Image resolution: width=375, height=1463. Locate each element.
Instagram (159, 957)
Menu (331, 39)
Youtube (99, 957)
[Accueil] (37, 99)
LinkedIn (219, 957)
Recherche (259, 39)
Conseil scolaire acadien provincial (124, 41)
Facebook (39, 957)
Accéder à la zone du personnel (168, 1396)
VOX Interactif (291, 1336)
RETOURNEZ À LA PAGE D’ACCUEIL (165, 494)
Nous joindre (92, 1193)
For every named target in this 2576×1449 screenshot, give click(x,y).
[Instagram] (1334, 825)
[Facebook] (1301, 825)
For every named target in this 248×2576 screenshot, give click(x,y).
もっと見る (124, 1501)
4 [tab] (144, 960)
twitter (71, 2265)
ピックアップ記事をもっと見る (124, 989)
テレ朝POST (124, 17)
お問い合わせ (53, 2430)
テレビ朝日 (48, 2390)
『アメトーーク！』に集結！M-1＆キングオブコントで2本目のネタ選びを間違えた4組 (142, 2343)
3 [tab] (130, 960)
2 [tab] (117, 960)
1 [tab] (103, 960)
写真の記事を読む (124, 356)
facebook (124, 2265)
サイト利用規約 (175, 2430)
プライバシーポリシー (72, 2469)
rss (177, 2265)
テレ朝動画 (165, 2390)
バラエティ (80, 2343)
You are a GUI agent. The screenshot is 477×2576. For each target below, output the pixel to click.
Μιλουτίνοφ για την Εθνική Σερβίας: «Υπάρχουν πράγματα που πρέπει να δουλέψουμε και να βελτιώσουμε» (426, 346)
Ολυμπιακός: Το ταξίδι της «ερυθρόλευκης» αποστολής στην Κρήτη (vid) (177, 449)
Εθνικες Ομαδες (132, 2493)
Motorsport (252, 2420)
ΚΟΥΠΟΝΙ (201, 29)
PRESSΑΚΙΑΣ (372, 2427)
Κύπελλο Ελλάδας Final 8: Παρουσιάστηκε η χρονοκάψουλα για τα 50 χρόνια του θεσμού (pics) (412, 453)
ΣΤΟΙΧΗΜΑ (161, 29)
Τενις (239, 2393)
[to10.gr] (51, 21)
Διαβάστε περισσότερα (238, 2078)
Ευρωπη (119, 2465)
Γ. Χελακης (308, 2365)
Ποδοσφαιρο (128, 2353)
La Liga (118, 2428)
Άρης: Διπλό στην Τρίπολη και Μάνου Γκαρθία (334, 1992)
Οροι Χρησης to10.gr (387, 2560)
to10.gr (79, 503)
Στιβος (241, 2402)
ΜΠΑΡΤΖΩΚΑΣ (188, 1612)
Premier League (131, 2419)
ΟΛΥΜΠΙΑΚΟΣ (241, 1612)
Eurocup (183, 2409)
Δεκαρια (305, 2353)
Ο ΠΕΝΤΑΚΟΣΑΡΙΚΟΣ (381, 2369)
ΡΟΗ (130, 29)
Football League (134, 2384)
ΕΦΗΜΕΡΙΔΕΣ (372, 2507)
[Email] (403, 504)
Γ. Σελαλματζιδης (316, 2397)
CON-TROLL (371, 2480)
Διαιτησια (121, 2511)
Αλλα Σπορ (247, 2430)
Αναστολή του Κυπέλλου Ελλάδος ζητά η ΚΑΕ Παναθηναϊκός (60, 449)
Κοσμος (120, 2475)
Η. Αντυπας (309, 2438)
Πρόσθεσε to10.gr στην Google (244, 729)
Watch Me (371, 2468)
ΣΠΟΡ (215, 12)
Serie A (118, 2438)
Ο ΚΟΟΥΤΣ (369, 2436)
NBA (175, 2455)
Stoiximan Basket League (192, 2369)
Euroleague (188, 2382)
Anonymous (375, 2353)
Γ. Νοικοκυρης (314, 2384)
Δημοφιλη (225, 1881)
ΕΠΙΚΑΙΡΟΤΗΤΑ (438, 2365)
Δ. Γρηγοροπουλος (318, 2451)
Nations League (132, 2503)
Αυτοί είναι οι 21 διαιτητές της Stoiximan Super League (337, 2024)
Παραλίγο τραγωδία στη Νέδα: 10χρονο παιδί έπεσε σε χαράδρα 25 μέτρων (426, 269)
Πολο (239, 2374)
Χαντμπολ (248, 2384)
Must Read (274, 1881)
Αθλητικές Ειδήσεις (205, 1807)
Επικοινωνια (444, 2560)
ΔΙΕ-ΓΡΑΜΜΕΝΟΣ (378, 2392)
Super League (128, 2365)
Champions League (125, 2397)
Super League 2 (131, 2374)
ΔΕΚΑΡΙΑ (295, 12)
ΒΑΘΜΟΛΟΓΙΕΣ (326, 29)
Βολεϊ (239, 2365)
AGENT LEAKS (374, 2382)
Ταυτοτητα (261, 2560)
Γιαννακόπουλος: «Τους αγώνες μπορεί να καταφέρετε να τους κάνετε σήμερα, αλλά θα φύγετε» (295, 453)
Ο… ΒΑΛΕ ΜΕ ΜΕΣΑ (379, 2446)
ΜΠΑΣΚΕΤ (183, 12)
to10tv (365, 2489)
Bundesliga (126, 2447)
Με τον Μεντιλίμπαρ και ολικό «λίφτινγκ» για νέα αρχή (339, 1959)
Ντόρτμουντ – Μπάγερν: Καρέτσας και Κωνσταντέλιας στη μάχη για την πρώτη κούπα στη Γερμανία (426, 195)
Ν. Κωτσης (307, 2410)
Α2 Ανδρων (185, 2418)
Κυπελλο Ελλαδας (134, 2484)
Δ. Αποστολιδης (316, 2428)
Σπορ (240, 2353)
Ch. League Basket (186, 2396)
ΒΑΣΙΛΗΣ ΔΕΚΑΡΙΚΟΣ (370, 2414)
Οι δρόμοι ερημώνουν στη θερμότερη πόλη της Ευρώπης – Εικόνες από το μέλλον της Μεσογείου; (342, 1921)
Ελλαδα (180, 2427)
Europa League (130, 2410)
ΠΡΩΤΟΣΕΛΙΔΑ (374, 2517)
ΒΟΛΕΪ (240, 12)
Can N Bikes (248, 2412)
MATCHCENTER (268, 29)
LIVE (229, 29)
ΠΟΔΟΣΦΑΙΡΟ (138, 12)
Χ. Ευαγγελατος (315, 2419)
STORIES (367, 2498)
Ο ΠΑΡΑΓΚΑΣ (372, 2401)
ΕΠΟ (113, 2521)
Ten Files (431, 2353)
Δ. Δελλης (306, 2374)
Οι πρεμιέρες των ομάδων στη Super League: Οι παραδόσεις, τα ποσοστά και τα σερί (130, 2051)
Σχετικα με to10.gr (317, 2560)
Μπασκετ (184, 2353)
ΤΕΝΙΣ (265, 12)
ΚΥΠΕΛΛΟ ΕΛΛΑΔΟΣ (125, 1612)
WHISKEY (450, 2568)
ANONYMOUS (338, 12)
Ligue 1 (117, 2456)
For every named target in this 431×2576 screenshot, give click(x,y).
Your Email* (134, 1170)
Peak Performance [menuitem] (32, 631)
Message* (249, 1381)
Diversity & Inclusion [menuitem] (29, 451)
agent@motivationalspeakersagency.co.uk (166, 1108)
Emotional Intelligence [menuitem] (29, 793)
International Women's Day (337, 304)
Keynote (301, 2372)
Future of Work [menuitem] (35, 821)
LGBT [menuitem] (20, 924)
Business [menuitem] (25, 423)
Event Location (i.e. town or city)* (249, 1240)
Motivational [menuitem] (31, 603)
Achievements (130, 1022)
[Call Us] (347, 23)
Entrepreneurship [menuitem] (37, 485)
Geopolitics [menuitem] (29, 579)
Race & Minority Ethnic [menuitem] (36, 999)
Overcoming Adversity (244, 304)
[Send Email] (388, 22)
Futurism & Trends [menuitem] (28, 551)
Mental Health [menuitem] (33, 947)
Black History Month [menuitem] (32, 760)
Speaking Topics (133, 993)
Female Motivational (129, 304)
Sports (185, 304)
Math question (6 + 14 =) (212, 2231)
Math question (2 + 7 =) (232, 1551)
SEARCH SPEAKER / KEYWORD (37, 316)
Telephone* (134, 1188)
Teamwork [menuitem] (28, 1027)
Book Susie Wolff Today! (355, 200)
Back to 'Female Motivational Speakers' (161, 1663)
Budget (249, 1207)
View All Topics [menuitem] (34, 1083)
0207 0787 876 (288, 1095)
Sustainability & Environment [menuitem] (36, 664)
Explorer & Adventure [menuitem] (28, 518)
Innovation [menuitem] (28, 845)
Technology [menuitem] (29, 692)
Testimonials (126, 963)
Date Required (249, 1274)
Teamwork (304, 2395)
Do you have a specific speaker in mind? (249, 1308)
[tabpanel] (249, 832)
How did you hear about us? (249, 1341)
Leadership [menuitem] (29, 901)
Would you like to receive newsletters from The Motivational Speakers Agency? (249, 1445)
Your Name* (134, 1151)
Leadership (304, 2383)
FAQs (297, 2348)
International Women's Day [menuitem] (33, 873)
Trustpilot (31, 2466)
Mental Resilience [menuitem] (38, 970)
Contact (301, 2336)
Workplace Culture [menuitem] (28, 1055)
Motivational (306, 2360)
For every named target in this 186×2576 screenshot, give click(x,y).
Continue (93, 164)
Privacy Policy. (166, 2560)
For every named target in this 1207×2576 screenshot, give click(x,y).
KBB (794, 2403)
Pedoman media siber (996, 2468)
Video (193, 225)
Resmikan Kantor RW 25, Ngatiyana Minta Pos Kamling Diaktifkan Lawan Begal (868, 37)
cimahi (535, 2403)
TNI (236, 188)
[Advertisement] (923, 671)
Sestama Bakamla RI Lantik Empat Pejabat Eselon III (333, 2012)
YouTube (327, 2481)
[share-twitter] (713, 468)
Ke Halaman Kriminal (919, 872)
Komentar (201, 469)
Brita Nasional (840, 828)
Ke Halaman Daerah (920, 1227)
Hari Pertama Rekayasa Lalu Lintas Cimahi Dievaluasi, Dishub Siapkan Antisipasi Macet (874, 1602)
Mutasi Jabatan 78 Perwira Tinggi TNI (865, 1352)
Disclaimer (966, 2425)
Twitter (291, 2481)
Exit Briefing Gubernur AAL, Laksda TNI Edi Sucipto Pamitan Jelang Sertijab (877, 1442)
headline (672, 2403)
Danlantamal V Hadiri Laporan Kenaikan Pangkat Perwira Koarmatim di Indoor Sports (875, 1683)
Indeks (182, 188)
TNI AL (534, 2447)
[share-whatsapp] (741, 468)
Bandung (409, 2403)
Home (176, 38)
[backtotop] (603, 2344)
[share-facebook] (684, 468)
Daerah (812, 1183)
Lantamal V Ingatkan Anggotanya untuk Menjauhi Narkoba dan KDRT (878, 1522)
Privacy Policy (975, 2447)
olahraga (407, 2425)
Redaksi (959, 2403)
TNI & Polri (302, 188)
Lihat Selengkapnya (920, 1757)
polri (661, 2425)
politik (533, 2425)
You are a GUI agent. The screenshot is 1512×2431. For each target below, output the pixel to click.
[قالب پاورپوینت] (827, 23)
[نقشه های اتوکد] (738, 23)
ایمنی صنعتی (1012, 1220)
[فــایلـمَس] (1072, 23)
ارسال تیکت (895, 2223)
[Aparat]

**Directions**
Your answer should be the exact lines above from the one with "Motivational [menuitem] (31, 603)" through the one with "Mental Health [menuitem] (33, 947)", both included, and nothing besides.

**Exercise output**
Motivational [menuitem] (31, 603)
Achievements (130, 1022)
[Call Us] (347, 23)
Entrepreneurship [menuitem] (37, 485)
Geopolitics [menuitem] (29, 579)
Race & Minority Ethnic [menuitem] (36, 999)
Overcoming Adversity (244, 304)
[Send Email] (388, 22)
Futurism & Trends [menuitem] (28, 551)
Mental Health [menuitem] (33, 947)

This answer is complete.